My father is from Frankfurt and his mother was from Berlin. And my grandfather’s family got out of Germany right before Hitler came to power, but he himself was studying in the U.S. when Hitler came to power. He managed to take a trip to Germany, and he got my mother and her parents out. Everybody else in the family, though, was killed. My stepmother lost her whole family as well, and I grew up about half my childhood with my stepmother. So certainly this was the defining political and moral question of my upbringing: “How do we stop this from happening again?” And by “never again,” I mean without the naïve sense that you can just say “never again” and that it’s going to somehow magically mean never again, especially when history shows that it was happening again and again.
“Never again” can mean two things — it can mean “never again, period.” Or it can mean “never again to us.”
Yes, and that’s the tragedy of the Middle East. It has become “never again to us.” It is a great shame for me, as a Jew and as a person, that we can have a historical lesson like the Holocaust, and yet we don’t learn. What stories were we telling ourselves as Jews that made it acceptable, just three years afterwards, to commit acts of ethnic cleansing? Which is, I’m sorry, what the foundation of the state of Israel was.
But don’t we have to defend ourselves against our enemies?
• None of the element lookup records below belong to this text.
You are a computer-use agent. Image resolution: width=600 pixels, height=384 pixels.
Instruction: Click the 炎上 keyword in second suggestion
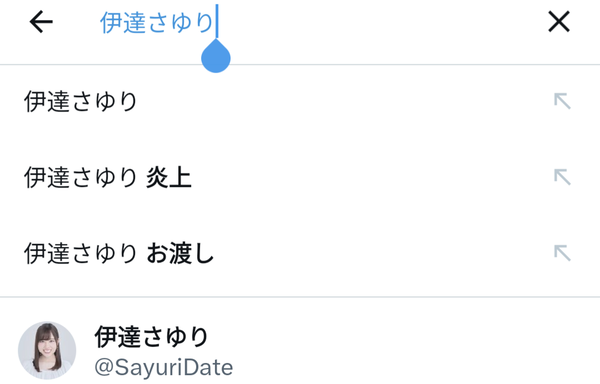[169, 177]
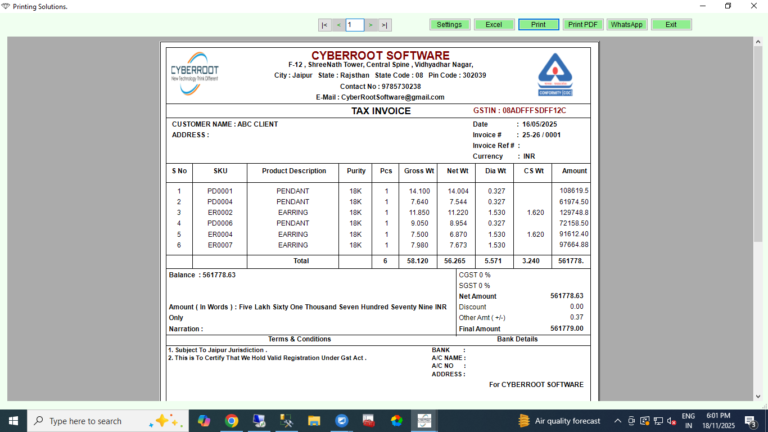The height and width of the screenshot is (432, 768).
Task: Save the invoice via Print PDF
Action: (x=582, y=24)
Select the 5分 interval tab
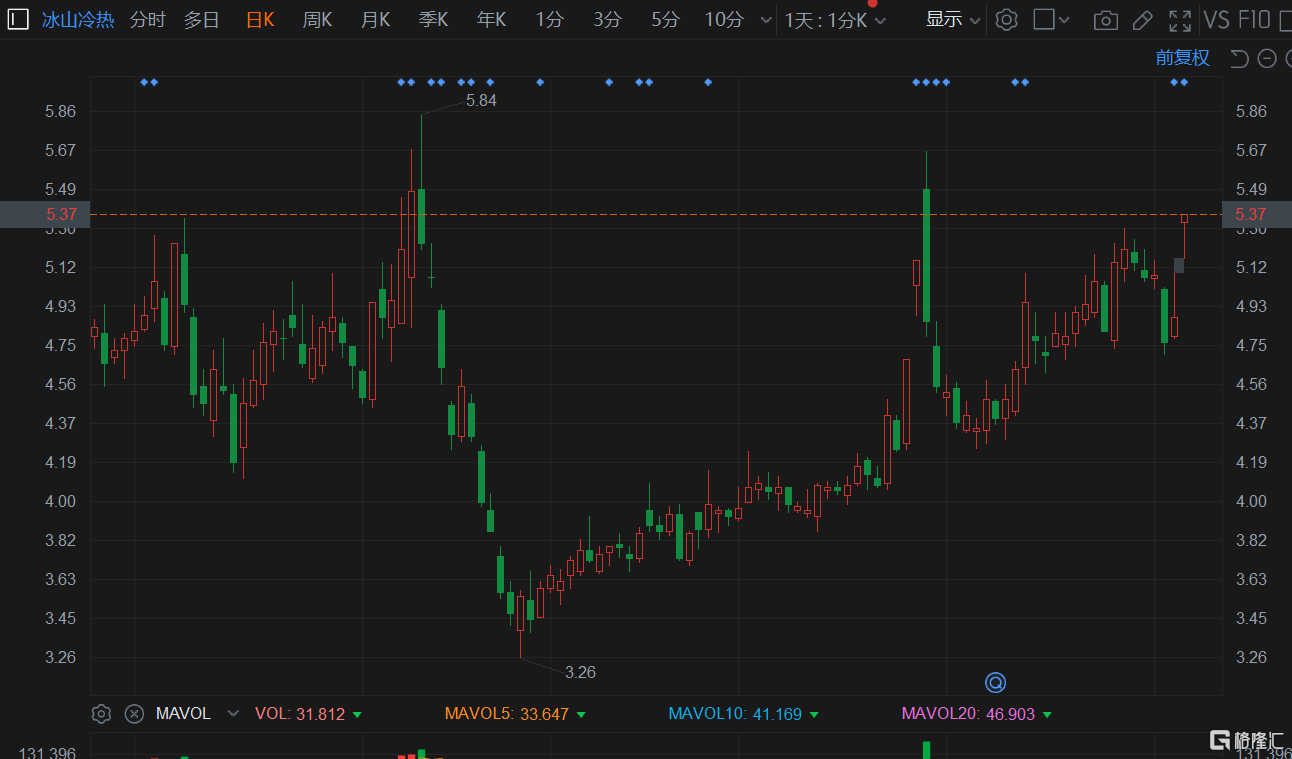 pos(665,20)
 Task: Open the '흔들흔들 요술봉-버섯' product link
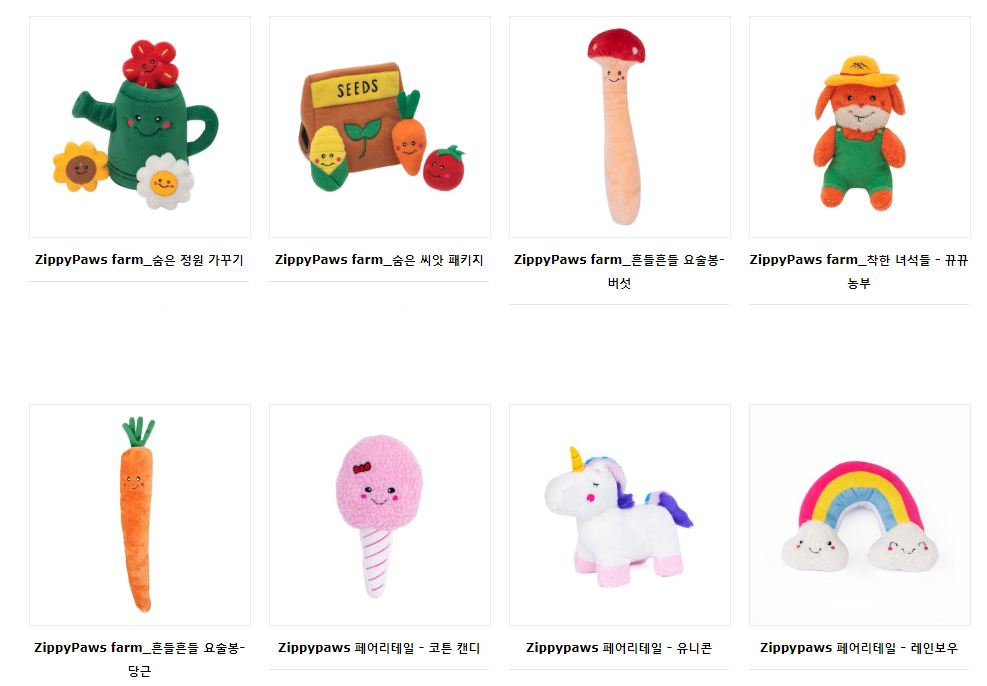click(x=619, y=271)
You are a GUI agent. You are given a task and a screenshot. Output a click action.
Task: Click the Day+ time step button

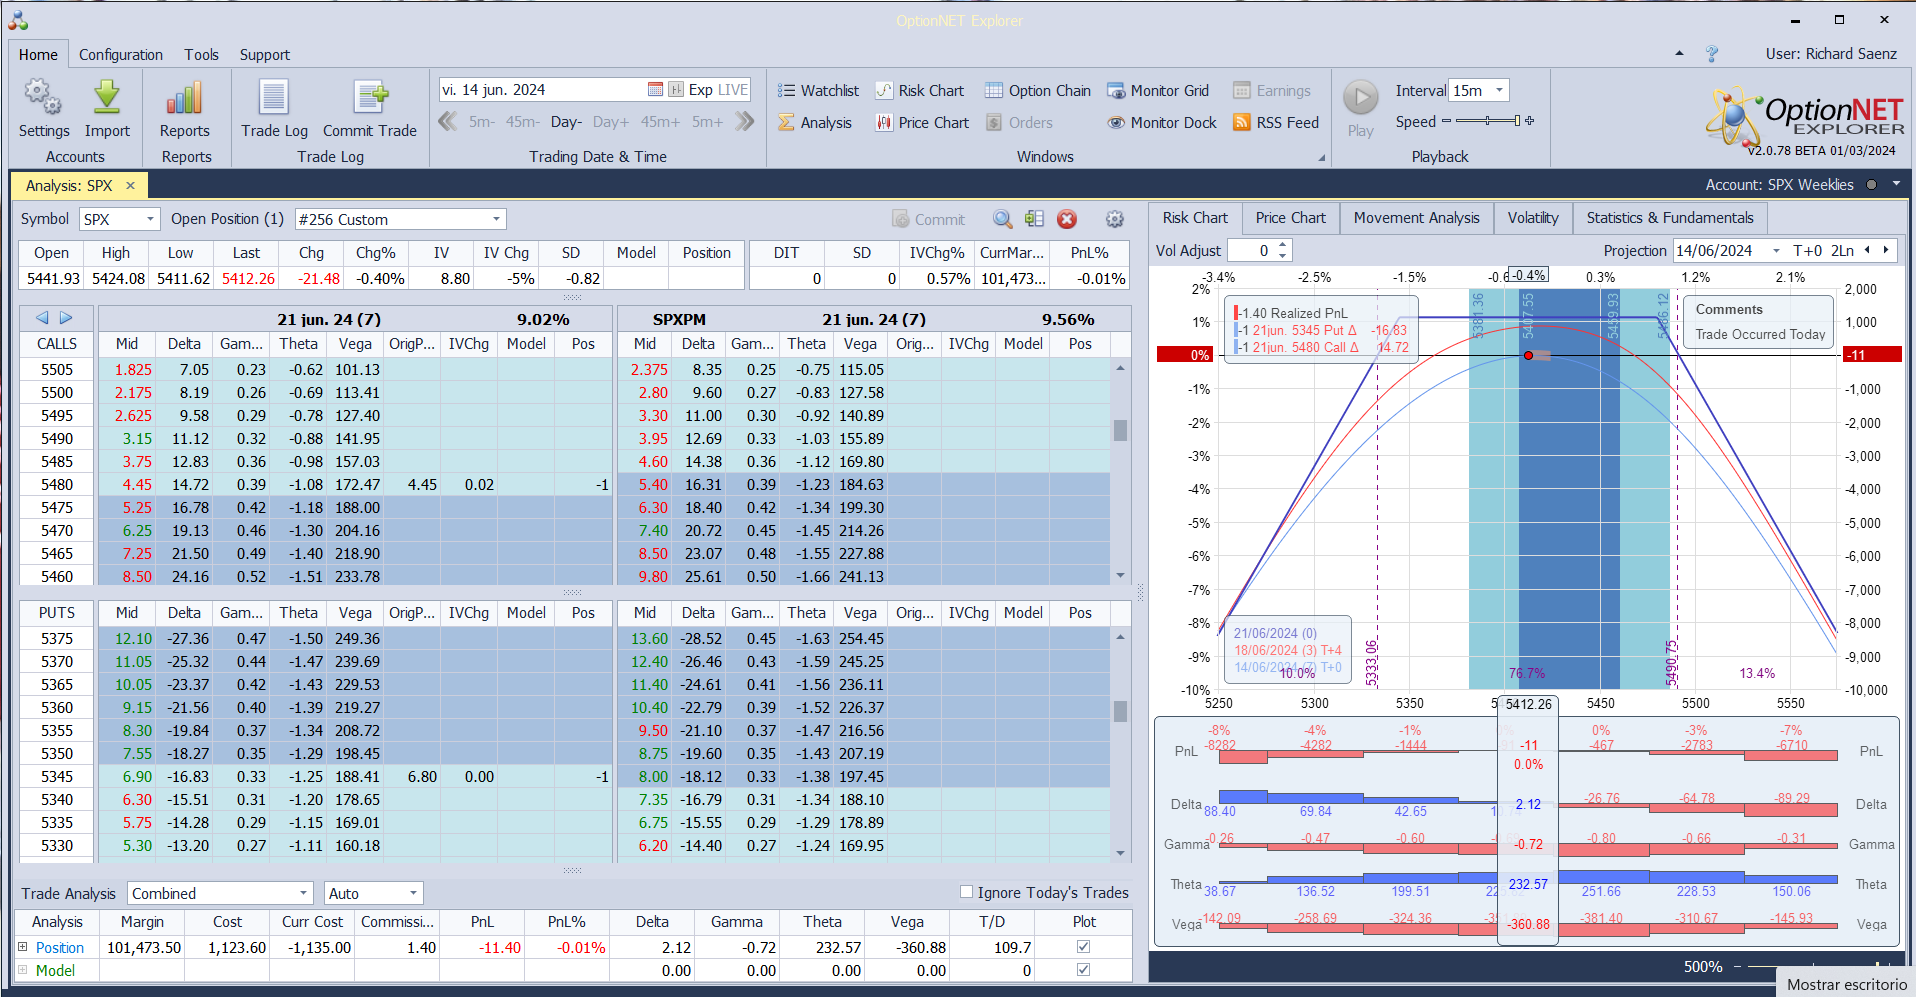coord(610,122)
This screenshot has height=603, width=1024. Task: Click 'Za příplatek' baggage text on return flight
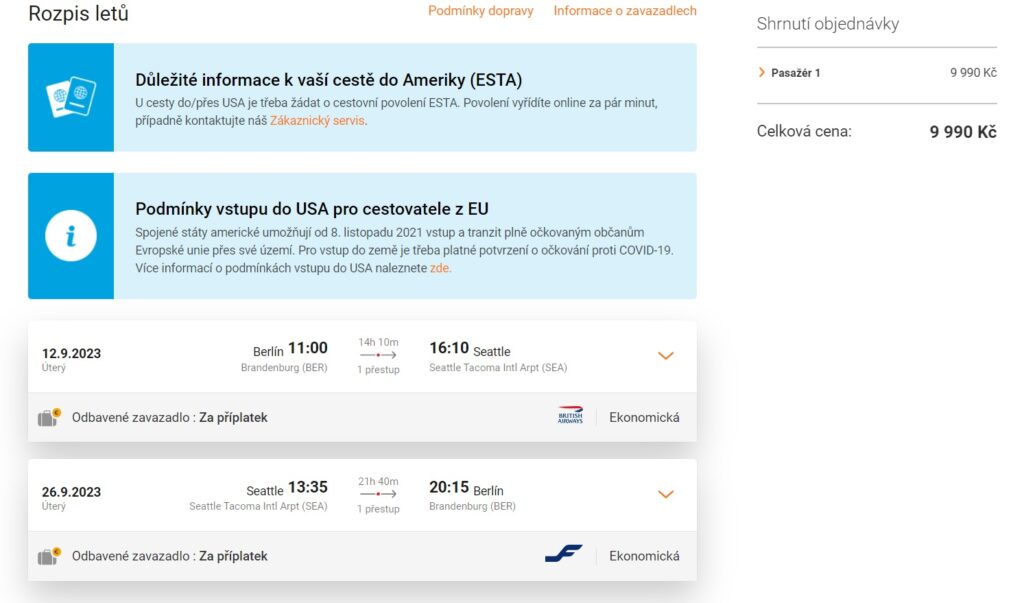(x=233, y=556)
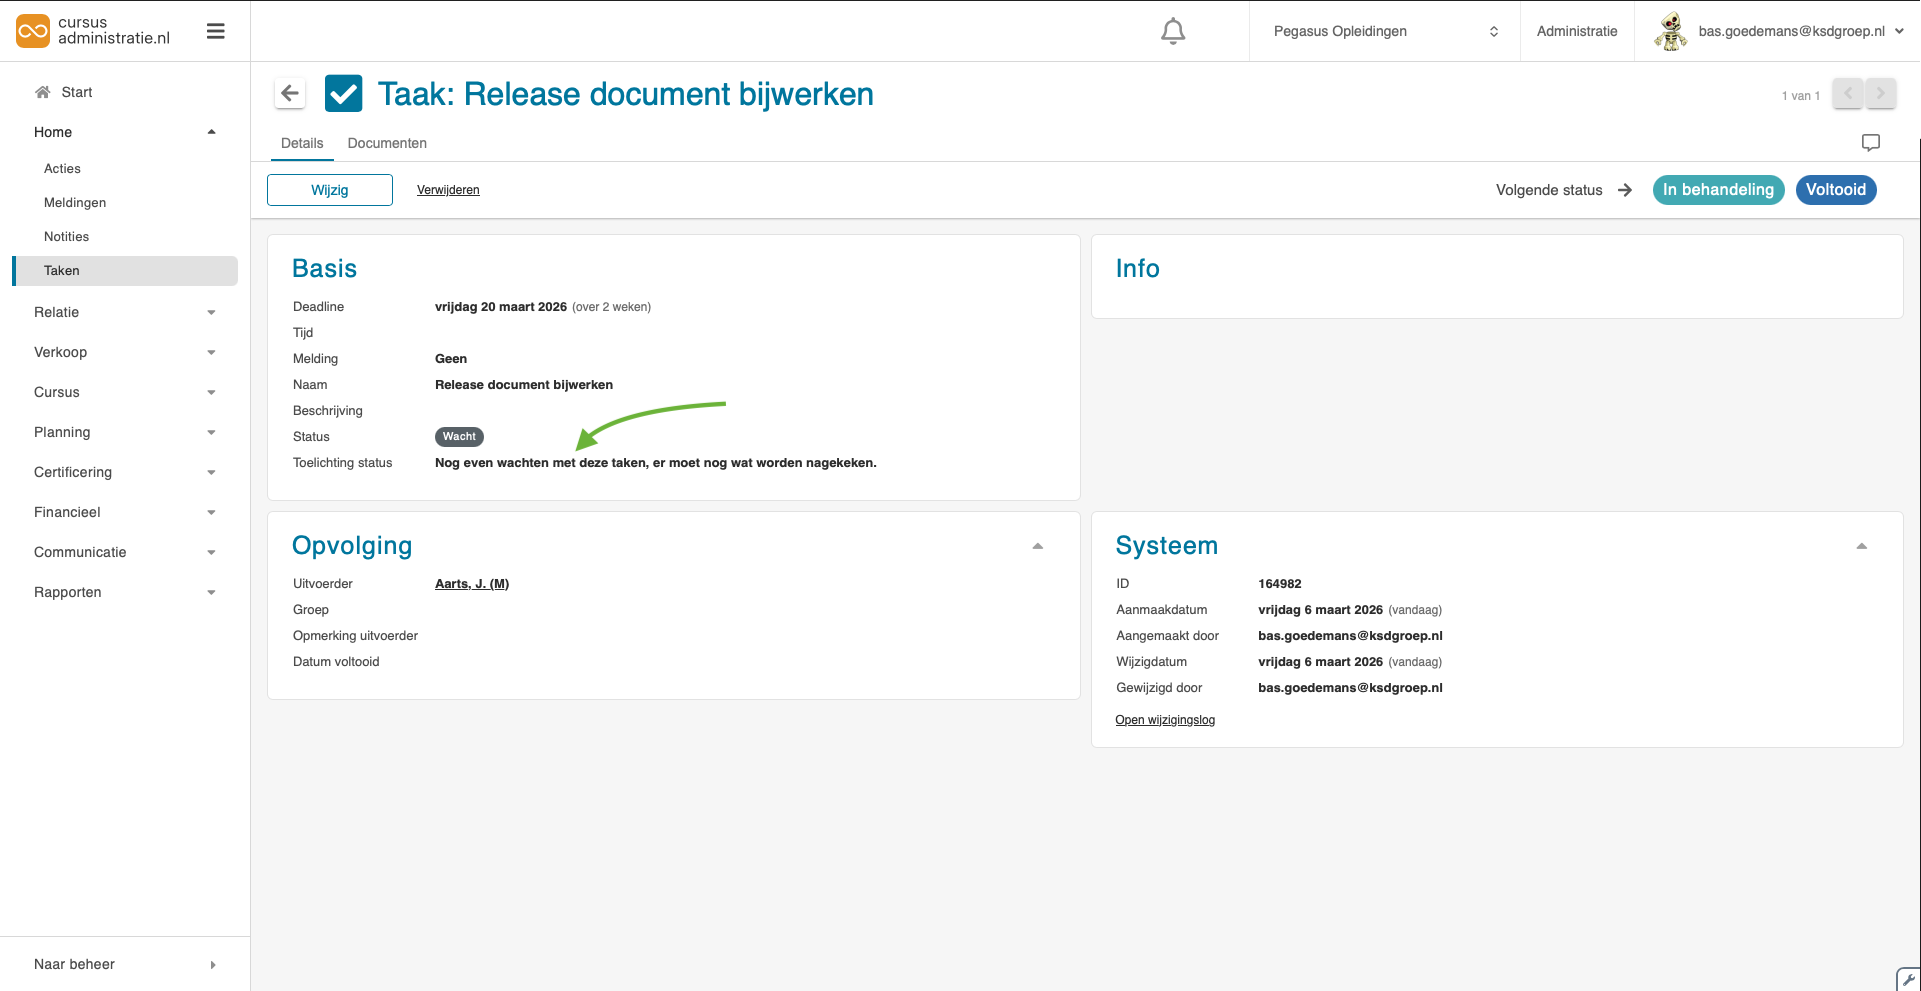The height and width of the screenshot is (991, 1921).
Task: Open executor Aarts, J. (M) link
Action: (472, 584)
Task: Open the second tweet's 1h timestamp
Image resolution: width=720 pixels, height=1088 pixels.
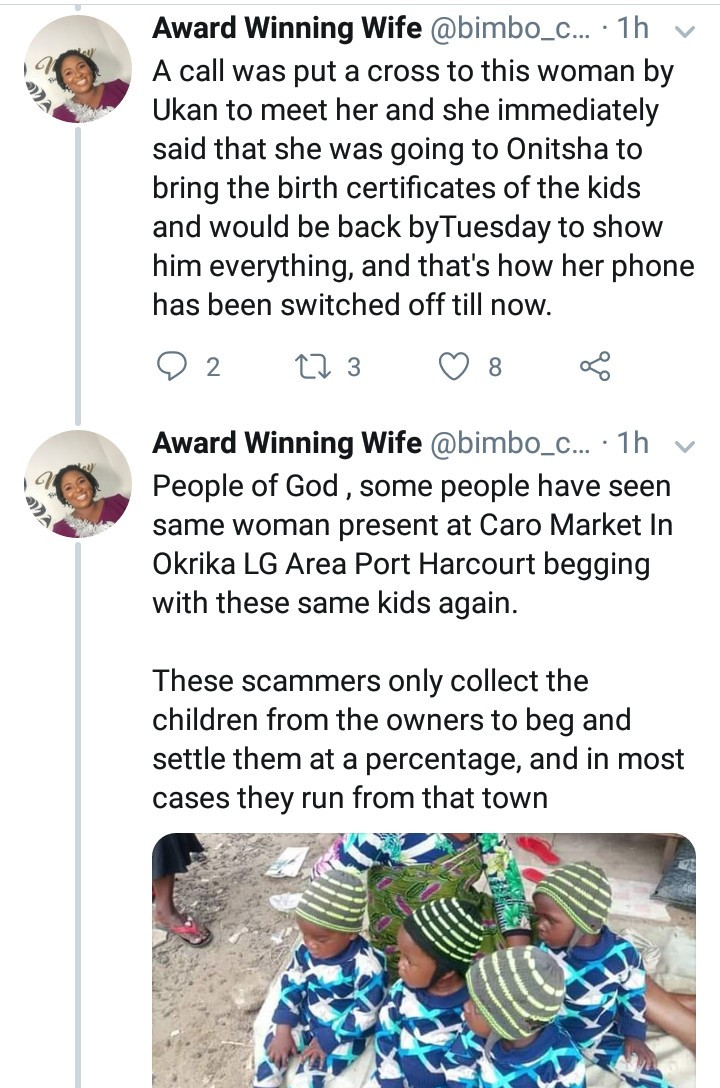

That’s exactly the problem, right there. Embedded in your question is that idea of “us” and “them.” And as always, it is a “them” that is somehow different, separate, inferior, and therefore we can attack them. That is the system of imagining that we as human beings must overcome. The tragedy of at least one of the dominant narratives by which we as Jews have imagined ourselves, post-Holocaust, is this: We are victims, and therefore we think we have the right to be perpetrators.
It is devastating to see that the perpetrators in your film are still not only running free, but in some cases running the country. Yet you’ve said that though the killers have escaped justice, they have not escaped punishment. Do you think Anwar, for example, has suffered for his crimes?
Anwar Congo has not met with justice, it’s true. But he’s not gone unpunished. You see how he and several other men are haunted. Anwar is a specter by the end of the film. He’s not just haunted; he’s partly dead. And I think we are more like Anwar than we want to believe. The clothes we wear are haunted by the repressive conditions in the places that they were made, that make them so cheap and affordable to us.
Everything — including the computer I’m talking into to record this interview — is haunted by the conditions of the people who made it. All over the world, there are men like Anwar enforcing those conditions. We are maybe not as close to the slaughter as Anwar, but we are partaking of it. The great Indonesian writer Ariel Heryonto says “the essence of real state terror is when people don’t know they’re afraid anymore.” And one of the most powerful reactions we’ve had from the film has been people coming up to us and trying to find words to describe that experience. They use words like “alienation,” “loneliness,” “sadness,” “disconnection.” They’re trying to describe a feeling that we don’t even know we have.